● **What to produce**: Provide the number of lines in the entries below containing "logo", with no further words.

Segment Start: Extracted data

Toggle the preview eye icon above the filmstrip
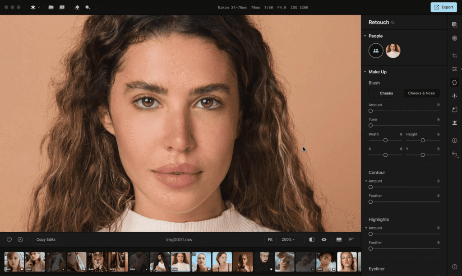The height and width of the screenshot is (276, 462). point(323,239)
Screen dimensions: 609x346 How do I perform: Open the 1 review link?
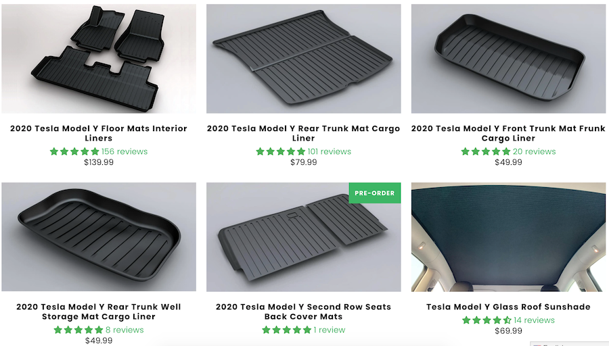[330, 330]
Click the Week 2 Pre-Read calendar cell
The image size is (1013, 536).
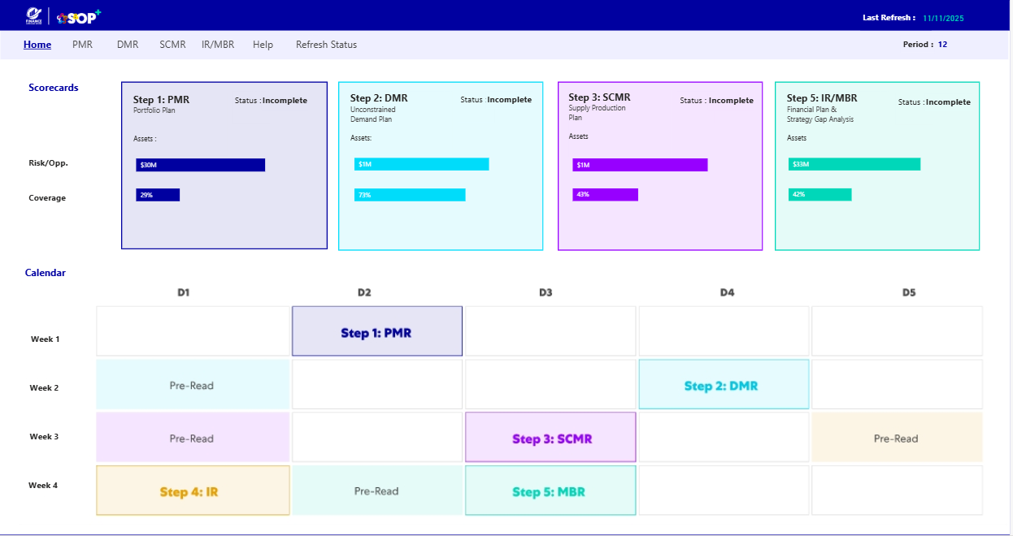pyautogui.click(x=193, y=385)
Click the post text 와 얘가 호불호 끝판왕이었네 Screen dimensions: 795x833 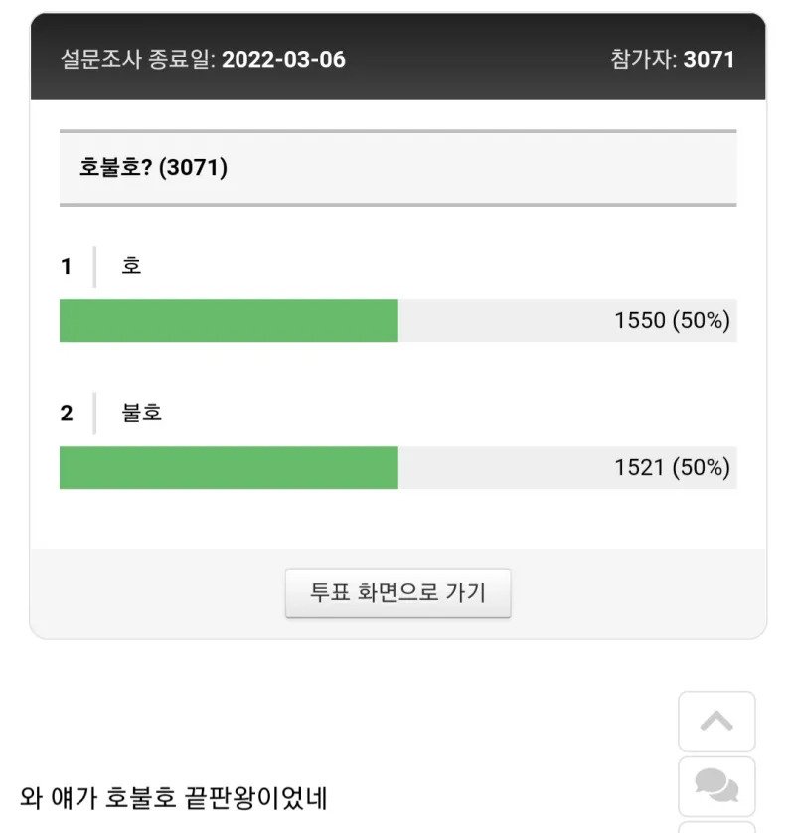point(174,797)
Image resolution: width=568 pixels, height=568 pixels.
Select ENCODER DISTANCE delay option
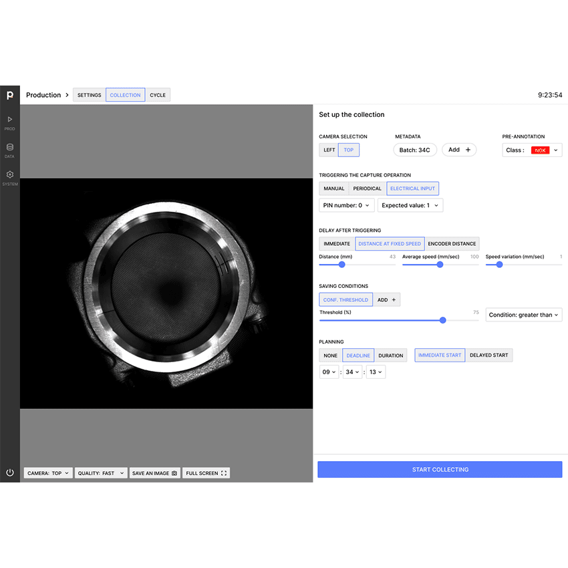tap(452, 244)
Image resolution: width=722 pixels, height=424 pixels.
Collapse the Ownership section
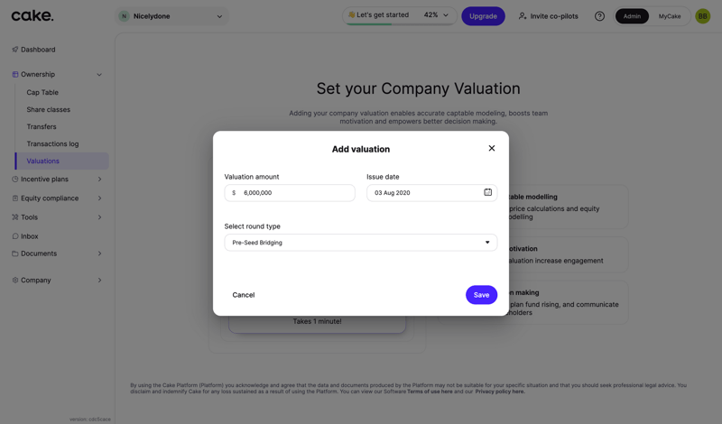click(x=99, y=75)
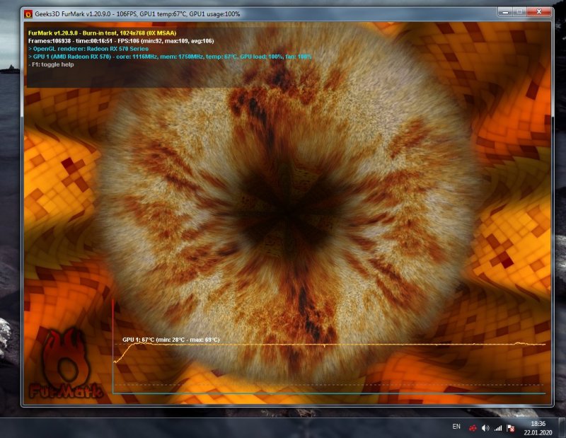Close the FurMark burn-in window

[540, 12]
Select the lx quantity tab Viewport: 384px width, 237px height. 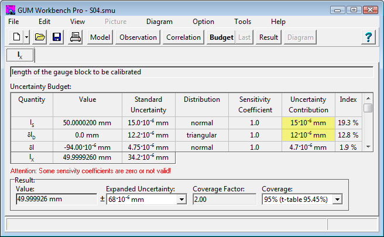[20, 55]
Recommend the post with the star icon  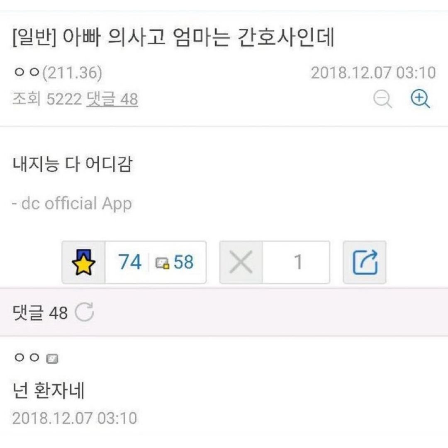point(83,262)
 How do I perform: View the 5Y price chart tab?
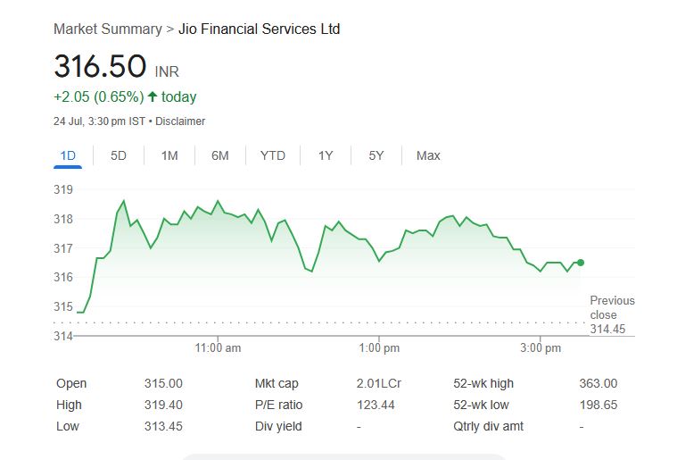coord(376,155)
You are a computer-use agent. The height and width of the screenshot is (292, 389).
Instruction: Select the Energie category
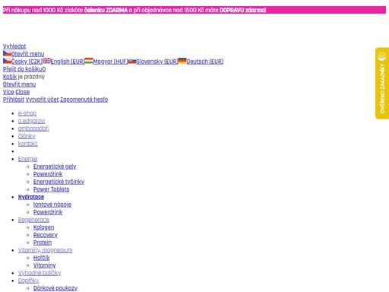27,159
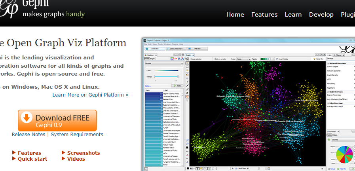Open the System Requirements link

tap(77, 135)
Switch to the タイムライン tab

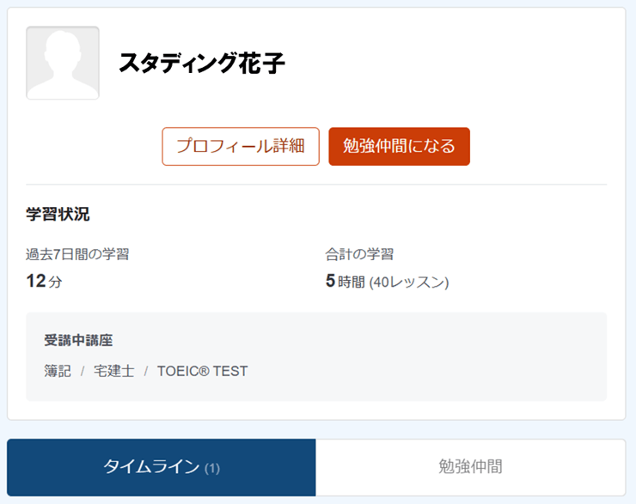[x=162, y=467]
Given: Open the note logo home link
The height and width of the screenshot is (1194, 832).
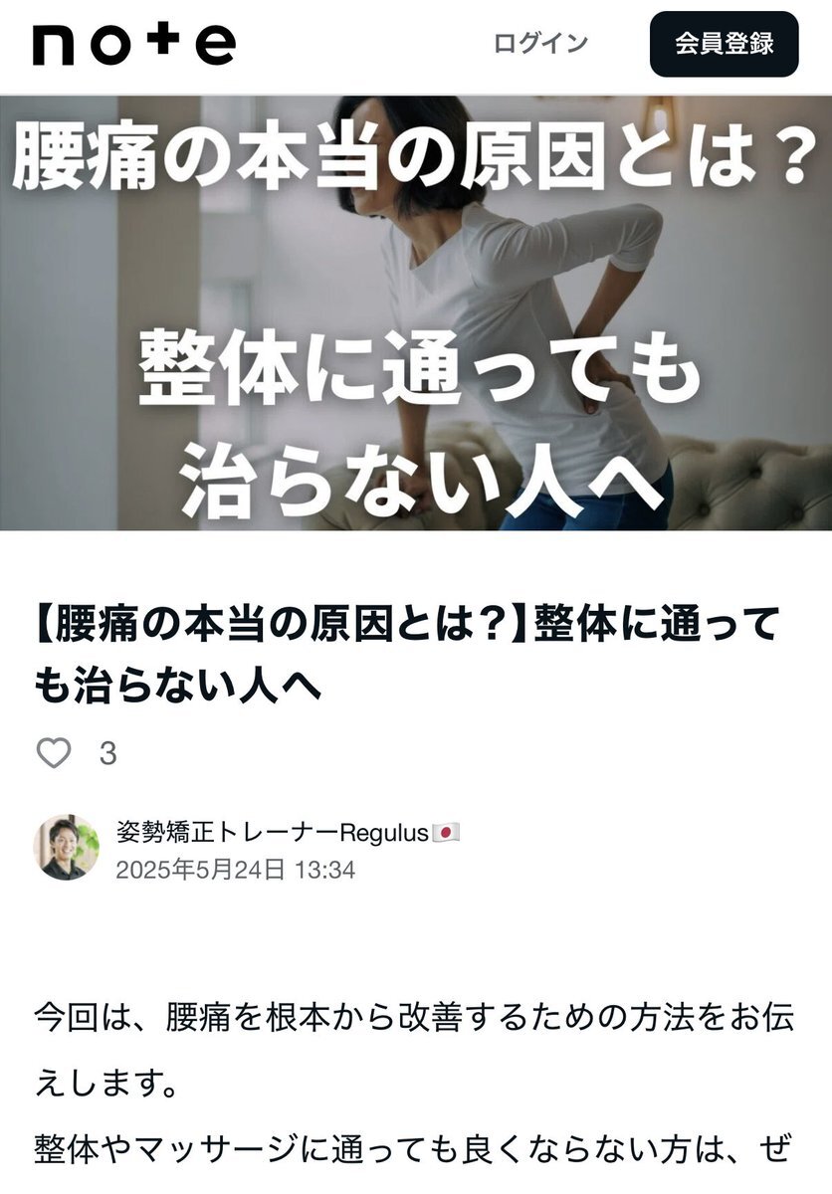Looking at the screenshot, I should 134,44.
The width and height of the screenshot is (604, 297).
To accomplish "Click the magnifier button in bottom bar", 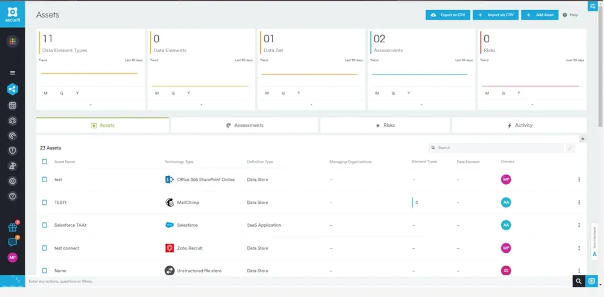I will point(579,281).
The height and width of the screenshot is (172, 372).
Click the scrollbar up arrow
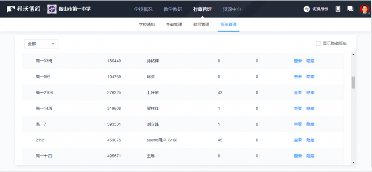click(x=353, y=55)
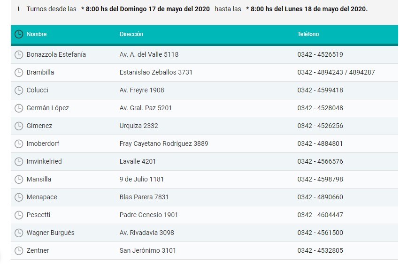Click the Dirección column header
The width and height of the screenshot is (400, 264).
click(x=131, y=34)
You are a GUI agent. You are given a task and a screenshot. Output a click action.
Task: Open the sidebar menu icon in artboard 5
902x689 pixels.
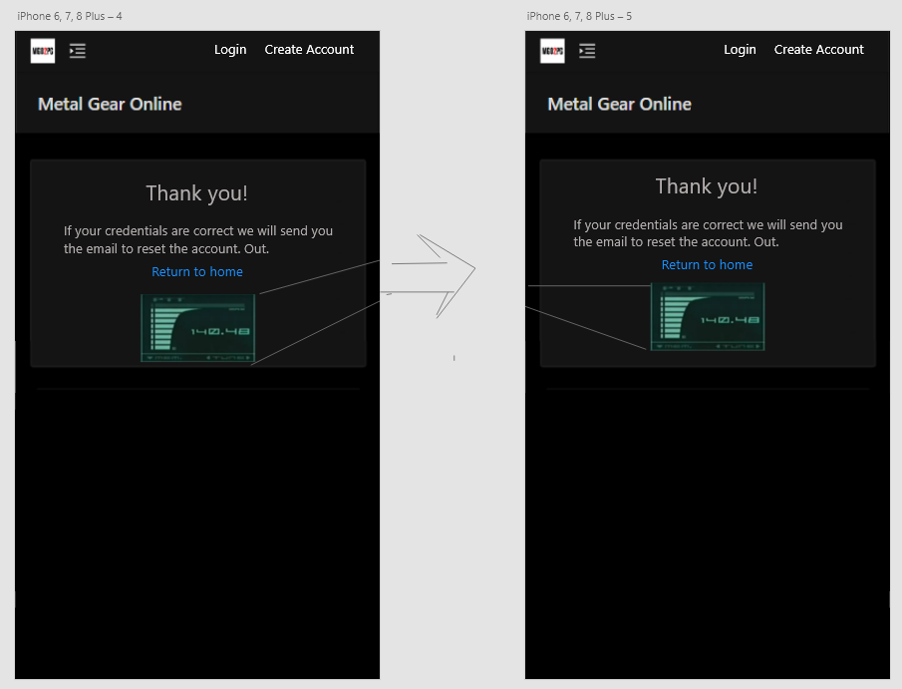click(587, 51)
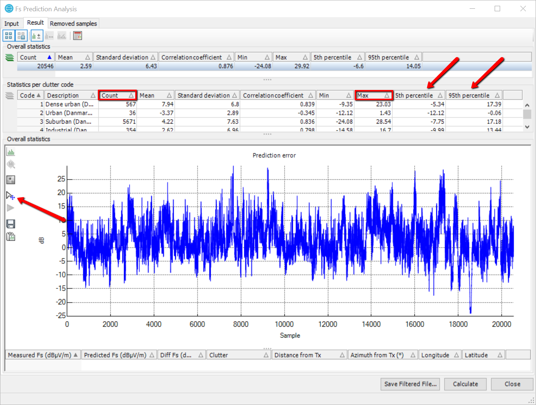Click the gray map image icon
The width and height of the screenshot is (536, 405).
11,180
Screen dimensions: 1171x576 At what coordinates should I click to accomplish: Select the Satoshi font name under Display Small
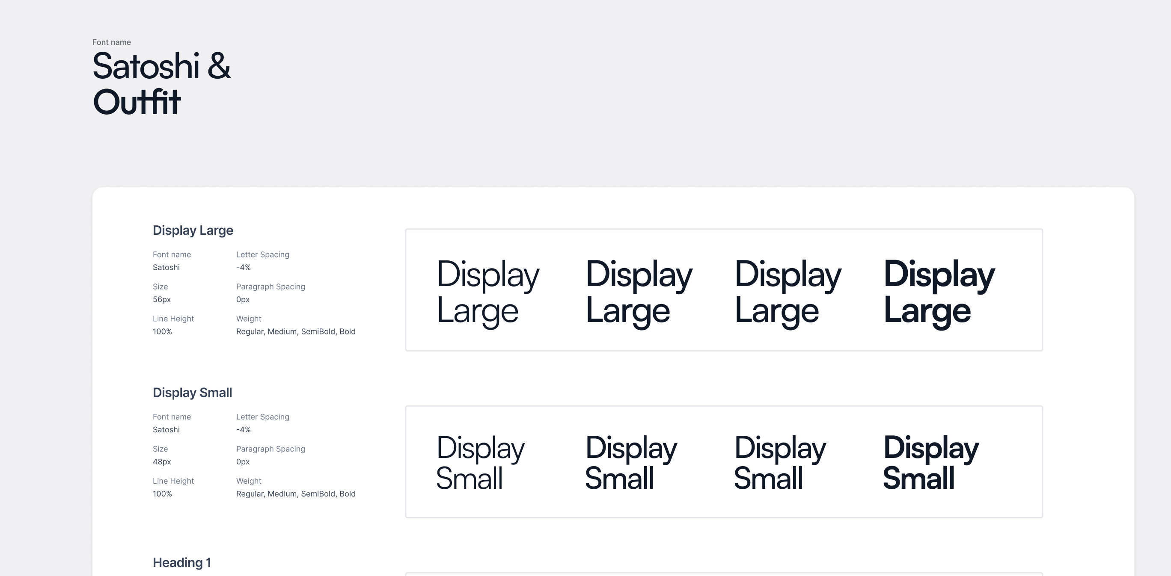point(166,430)
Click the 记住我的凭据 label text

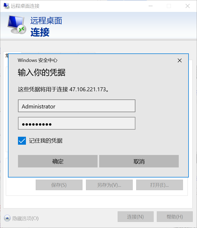[x=46, y=141]
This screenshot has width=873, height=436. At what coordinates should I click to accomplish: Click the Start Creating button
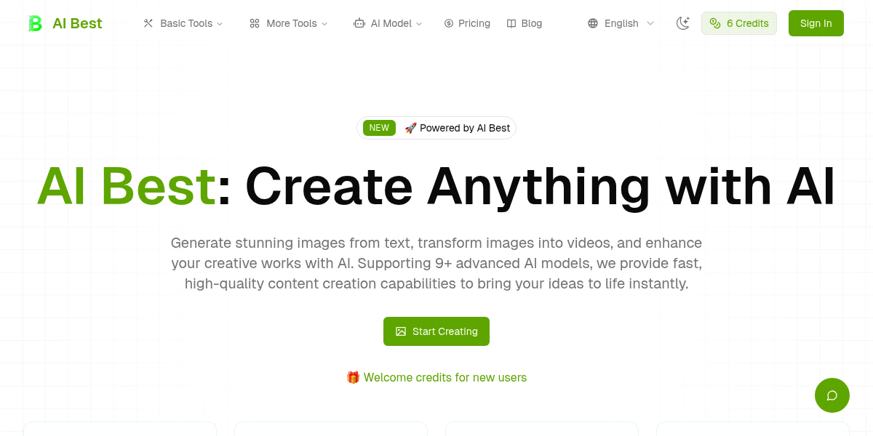(437, 331)
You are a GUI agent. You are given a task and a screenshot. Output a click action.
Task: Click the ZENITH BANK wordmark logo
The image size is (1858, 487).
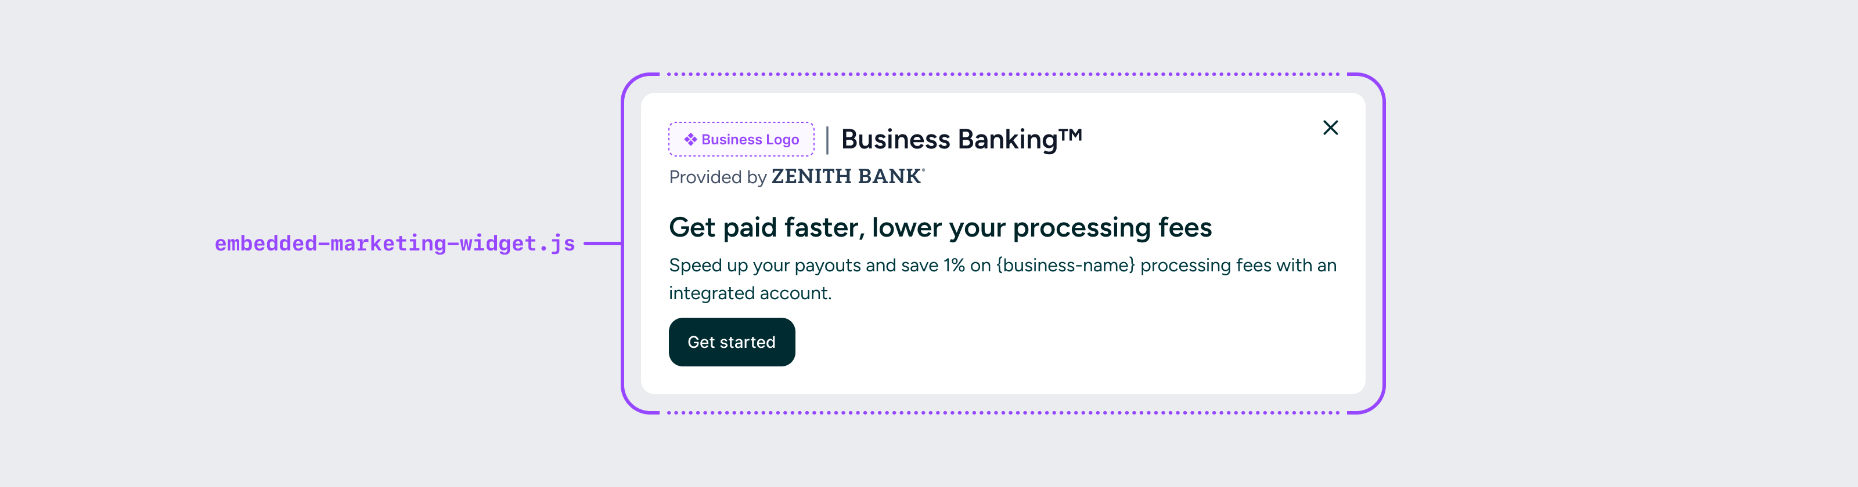[x=845, y=175]
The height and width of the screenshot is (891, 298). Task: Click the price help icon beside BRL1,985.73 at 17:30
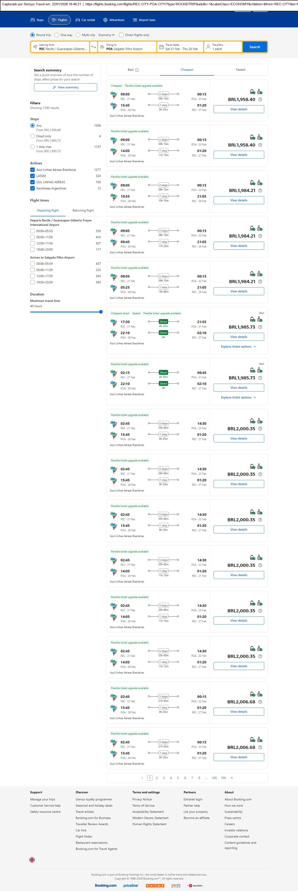point(260,327)
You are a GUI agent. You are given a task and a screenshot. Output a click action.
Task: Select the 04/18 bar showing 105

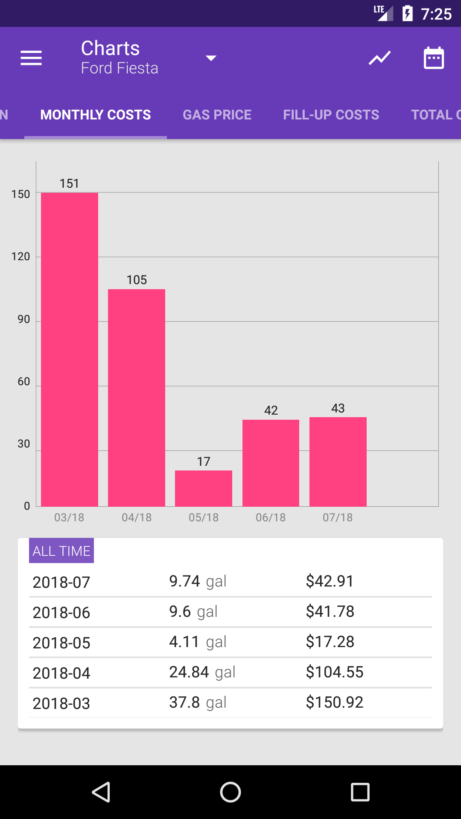(x=137, y=398)
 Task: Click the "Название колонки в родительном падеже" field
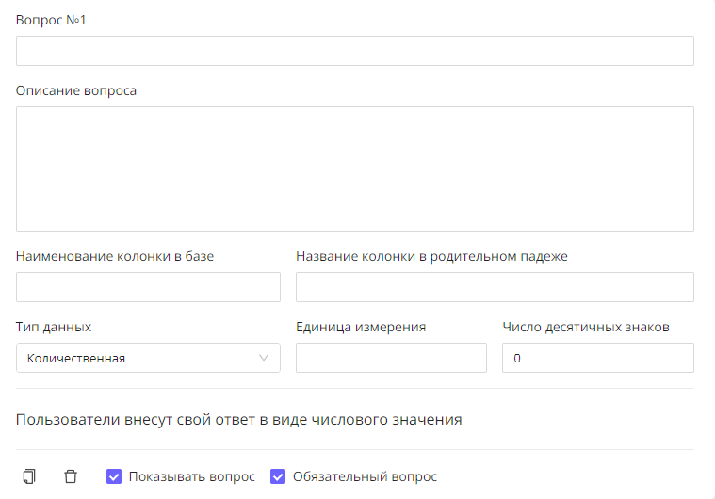pos(495,287)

Segment End: Extracted data

● **Task solution**: 2